• **THE EXERCISE**: Count how many of the lines below contain the string "This", with uppercase and lowercase letters treated as distinct. Reply with the number alone.

• **RAW RECORDS**:

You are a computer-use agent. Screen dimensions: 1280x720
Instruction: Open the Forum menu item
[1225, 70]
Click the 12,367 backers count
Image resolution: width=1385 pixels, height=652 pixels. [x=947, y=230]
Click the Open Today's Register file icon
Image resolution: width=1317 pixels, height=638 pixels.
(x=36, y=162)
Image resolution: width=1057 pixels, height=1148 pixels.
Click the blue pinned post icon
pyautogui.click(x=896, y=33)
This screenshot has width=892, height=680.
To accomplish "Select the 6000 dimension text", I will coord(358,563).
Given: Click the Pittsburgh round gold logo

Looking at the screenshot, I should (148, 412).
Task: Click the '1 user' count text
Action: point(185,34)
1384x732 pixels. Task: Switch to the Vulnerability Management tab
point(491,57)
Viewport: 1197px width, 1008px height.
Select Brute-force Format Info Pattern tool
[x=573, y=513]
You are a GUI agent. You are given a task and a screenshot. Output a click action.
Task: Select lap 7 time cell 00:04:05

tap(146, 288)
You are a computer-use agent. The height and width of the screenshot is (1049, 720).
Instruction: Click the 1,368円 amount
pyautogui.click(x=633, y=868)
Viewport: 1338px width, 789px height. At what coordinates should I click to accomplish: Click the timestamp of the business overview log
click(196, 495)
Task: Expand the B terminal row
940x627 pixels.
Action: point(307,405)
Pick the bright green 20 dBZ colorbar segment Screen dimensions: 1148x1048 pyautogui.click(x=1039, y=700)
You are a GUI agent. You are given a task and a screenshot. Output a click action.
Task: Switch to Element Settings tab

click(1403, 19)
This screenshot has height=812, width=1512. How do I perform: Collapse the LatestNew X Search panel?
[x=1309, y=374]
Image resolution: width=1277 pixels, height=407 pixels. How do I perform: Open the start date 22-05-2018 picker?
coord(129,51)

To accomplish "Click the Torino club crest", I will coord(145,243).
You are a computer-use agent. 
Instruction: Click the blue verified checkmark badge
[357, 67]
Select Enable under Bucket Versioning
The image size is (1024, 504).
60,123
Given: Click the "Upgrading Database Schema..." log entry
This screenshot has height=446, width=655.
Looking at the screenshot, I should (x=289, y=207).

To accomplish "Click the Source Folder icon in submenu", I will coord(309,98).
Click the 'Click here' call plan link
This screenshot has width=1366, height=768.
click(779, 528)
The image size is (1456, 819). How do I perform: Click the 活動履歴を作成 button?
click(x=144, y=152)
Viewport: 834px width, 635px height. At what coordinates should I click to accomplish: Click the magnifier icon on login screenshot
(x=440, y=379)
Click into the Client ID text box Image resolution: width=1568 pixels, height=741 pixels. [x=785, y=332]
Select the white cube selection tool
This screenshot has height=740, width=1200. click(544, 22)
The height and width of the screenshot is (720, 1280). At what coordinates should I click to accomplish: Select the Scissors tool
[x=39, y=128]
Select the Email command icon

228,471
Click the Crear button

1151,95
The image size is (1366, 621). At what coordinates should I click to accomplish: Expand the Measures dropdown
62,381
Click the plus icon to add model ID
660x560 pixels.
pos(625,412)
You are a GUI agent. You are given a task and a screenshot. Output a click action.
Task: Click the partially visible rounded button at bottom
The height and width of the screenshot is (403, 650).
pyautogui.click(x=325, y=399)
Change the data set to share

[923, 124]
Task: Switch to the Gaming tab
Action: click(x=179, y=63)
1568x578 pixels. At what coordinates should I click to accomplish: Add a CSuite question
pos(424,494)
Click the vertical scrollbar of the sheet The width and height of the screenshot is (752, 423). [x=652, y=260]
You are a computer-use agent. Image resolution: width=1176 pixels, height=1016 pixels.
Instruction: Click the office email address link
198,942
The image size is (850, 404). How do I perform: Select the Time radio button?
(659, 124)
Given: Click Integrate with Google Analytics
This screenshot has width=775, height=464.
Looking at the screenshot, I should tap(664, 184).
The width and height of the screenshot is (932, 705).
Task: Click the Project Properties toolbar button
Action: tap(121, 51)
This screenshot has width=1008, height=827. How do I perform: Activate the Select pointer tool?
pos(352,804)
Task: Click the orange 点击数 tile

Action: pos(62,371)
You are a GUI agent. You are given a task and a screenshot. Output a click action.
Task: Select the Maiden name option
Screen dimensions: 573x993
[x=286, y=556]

• **OUTPUT OF THE EXERCISE**: 7